TASK STATEMENT
Among the entries below, find the line with "Screen dimensions: 560x366", then quote it and each following line up to and including the line with "This screenshot has height=353, width=412.", and nothing else.

-- EXCERPTED DATA follows --

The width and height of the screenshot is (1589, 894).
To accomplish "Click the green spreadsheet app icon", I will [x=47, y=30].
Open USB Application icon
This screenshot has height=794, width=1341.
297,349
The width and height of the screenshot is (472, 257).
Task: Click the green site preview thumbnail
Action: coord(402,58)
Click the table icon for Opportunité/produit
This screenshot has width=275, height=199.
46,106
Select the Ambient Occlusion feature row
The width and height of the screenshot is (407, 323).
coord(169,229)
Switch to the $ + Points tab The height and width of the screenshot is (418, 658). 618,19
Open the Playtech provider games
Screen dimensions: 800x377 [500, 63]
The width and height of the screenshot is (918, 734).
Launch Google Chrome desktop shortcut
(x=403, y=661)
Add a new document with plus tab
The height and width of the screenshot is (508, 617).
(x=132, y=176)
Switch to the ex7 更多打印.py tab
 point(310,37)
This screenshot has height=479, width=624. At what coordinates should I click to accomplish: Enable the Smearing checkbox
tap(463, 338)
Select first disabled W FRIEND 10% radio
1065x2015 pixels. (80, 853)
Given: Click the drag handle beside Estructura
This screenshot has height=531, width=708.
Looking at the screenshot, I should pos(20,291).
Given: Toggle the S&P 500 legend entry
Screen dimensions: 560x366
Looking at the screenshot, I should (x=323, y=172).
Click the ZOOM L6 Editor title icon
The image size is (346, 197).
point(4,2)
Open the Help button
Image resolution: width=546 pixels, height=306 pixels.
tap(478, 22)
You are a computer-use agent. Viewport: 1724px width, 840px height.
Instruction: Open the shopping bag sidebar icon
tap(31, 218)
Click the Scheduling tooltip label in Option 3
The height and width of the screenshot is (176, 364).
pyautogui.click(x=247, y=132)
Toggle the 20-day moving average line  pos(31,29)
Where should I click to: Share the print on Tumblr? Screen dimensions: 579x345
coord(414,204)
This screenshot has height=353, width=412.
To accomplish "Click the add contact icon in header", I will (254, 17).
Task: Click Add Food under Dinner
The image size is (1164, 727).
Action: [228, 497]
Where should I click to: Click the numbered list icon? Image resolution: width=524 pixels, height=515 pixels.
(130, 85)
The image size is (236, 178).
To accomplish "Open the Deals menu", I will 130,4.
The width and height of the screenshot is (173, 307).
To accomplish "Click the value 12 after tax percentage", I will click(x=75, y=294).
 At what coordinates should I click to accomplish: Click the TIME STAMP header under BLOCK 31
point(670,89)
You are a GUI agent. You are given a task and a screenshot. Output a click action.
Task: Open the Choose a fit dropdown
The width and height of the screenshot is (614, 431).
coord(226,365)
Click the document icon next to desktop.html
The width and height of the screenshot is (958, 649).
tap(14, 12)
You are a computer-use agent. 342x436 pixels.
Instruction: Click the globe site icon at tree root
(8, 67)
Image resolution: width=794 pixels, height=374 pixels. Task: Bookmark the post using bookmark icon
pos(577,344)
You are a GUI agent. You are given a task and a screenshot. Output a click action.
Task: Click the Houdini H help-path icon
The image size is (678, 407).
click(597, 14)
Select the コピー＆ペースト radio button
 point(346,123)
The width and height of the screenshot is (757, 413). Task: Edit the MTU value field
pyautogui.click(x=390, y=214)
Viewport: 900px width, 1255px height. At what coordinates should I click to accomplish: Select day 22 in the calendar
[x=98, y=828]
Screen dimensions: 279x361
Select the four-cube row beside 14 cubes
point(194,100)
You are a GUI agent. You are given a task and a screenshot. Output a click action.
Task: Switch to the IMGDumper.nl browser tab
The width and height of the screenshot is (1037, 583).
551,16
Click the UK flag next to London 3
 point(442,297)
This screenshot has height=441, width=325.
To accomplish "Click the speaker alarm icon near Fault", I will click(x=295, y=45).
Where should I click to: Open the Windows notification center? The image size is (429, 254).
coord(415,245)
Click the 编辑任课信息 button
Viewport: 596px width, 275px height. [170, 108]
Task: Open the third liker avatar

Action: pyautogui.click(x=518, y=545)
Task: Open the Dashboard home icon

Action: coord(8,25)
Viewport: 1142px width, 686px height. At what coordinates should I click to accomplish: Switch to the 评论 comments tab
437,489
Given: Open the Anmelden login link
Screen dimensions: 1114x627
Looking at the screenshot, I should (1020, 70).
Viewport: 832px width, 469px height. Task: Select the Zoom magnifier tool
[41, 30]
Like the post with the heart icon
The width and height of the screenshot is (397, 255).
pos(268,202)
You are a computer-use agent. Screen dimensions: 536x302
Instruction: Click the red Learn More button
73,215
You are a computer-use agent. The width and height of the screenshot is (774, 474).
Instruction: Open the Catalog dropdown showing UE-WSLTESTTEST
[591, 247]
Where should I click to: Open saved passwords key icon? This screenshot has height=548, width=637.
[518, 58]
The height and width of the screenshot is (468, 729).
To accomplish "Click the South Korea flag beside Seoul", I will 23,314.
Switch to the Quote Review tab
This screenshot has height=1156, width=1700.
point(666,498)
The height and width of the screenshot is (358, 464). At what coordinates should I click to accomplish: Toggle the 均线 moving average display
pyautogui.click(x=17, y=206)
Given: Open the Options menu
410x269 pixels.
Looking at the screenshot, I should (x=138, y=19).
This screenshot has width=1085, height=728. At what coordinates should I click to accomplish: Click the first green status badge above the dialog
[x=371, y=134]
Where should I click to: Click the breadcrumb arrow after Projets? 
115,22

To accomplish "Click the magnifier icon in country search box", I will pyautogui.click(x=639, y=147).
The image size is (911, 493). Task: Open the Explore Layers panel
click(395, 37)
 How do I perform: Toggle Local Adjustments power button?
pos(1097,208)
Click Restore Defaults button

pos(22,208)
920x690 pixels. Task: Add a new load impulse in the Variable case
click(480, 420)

-- EXCERPTED DATA concluded --

TASK SOLUTION
Screen dimensions: 560x366
Looking at the screenshot, I should (x=323, y=172).
Click the ZOOM L6 Editor title icon
The image size is (346, 197).
point(4,2)
Open the Help button
Image resolution: width=546 pixels, height=306 pixels.
tap(478, 22)
You are a computer-use agent. Viewport: 1724px width, 840px height.
Instruction: Open the shopping bag sidebar icon
tap(31, 218)
Click the Scheduling tooltip label in Option 3
The height and width of the screenshot is (176, 364).
pyautogui.click(x=247, y=132)
Toggle the 20-day moving average line  pos(31,29)
Where should I click to: Share the print on Tumblr? Screen dimensions: 579x345
coord(414,204)
This screenshot has height=353, width=412.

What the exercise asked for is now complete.